The People's Bank of China's expansion of its lending facilities — aimed at injecting banking-sector liquidity and lowering borrowing costs for companies — is shoring up bank-demand for government bonds, a development that analysts at Jefferies Group LLC have dubbed a form of backdoor quantitative easing.
Chinese authorities have embarked on a bumper monetary-easing program that boosts Beijing's fiscal firepower to both juice the economy and redress bad debts that are clogging the financial system and depressing private-sector investment.
In a research report published on Monday, equity analysts at Jefferies, led by Sean Darby, say markets have overlooked one key monetary development: the PBOC has essentially launched QE through the backdoor in recent months, thanks to the expansion of lending facilities aimed at controlling the domestic monetary base.
The analysts say the PBOC has increased lending to state-owned banks, with the latter subsequently snapping up Chinese government bonds aided, in part, by the central bank's liquidity infusions.
"In order to offset the contraction of the PBOC’s balance sheet due to capital outflows and dollar repayments, the central bank engaged in a form of ‘backdoor QE’ in our view.

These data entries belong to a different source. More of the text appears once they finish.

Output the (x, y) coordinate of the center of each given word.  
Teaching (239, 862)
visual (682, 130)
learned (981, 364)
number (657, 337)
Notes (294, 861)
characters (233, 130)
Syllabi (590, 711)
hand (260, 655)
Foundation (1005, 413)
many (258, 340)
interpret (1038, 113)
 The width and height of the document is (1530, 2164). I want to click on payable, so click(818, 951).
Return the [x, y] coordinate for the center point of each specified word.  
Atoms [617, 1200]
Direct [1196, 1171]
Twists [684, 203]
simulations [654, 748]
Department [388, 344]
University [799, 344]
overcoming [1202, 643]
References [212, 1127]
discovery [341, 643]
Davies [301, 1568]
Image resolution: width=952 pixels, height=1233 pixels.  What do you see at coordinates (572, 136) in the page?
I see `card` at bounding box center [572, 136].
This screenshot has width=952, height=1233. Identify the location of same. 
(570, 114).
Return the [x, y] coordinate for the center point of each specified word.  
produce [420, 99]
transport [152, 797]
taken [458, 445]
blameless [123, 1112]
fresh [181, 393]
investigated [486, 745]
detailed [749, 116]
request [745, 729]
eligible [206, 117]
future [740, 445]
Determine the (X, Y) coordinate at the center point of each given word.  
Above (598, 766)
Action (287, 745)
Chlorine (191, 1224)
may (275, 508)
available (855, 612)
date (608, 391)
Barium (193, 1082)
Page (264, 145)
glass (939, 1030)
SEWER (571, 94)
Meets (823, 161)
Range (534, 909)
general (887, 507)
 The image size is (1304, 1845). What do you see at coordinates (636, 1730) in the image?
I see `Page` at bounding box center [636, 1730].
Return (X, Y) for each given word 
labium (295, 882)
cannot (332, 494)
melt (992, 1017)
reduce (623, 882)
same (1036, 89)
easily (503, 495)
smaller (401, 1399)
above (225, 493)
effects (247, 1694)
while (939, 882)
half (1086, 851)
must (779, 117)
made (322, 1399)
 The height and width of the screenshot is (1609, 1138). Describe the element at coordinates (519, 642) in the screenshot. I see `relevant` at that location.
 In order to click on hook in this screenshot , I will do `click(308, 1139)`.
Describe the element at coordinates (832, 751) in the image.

Alongside the introduction of short-term monetary instruments such as Medium-term Lending Facility and Standing Lending Facility, the PBOC has moved away from using conventional interest rate and RRR cuts."
Reserve requirement rate (RRR) cuts could fuel capital outflows, while a further loosening of the policy rate threatens to reflate the property bubble in first-tier cities. As a result, the PBOC has used new lending instruments to both manage banking-sector liquidity and to provide funds for targeted lending, the analysts say. This dynamic is boosting banks' firepower to buy government bonds and, thereby, helping to ease long-term borrowing costs in the real-economy.
The market expects rates on quantitative tools will be lowered and liquidity volumes increased in the coming months if the economy slows. In a report earlier this month, the PBOC expressed concerns lower rates would add too much liquidity into the financial system and feed expectations the yuan will depreciate.
The SLF is seen as the ceiling of an interest-rate corridor formed by the central bank, and the MLF is targeted for areas such as agriculture and small and medium-seized businesses. But a happy by-product for the government is that the aggregate increase in system-wide liquidity is fueling lender demand for government bonds, the analysts at the U.S. investment bank say.
The Jefferies' strategists add that this fiscal and monetary co-ordination in China can be seen as a prelude to oncoming stimulus efforts in advanced economies. Nevertheless, Western central banks have engaged in far-more aggressive efforts to expand the money supply since the crisis, through buying up a bevy of financial assets directly from commercial banks. And the PBOC doesn't call its liquidity operations a form of QE, even as it directly re-capitalized policy banks last year to finance government investment programs.
But the QE analogy is deployed to make an under-appreciated point: the PBOC has loosened monetary policy to a greater scale than implied when looking at conventional tools, such as the (RRR) and policy rates, while it has sought to increase the proportion of domestic assets, relative to foreign, on its balance sheet over the past year.
Wei Yao, China economist at Societe Generale SA, adds: "You might not want to call this QE as it's not a textbook definition, especially since reliance on these new and short-dated instruments, relative to the average-weighted maturity of Chinese government bonds, would expose banks to duration mis-matches." But she adds that the introduction of new lending instruments should be seen in a bigger context: "The PBOC is transforming its balance sheet to that of a Western central bank by increasing the weight allocated to domestic assets."
Given the weak private-sector credit cycle, PBOC will continue to keep liquidity loose using its bevy of lending facilities, the analysts conclude, citing the negative spill-over impact of further cuts to the policy rate and the RRR, as well as the central bank's desire to offset any contraction in its balance-sheet triggered by foreign outflows.
This dynamic, according to the Jefferies analysts, is a boon to Beijing's fiscal-easing efforts.
The QE analogy is, therefore, somewhat ironic. The PBOC has traditionally shaped domestic credit conditions by using tools to adjust the quantity of money, rather than its price (the interest rate), through open-market operations. However, in recent years, the PBOC has sought to establish an interest-rate corridor, and a de facto interbank rate-target similar to Western central banks. Now the economic cycle is forcing the PBOC to redouble its focus on quantitative targets.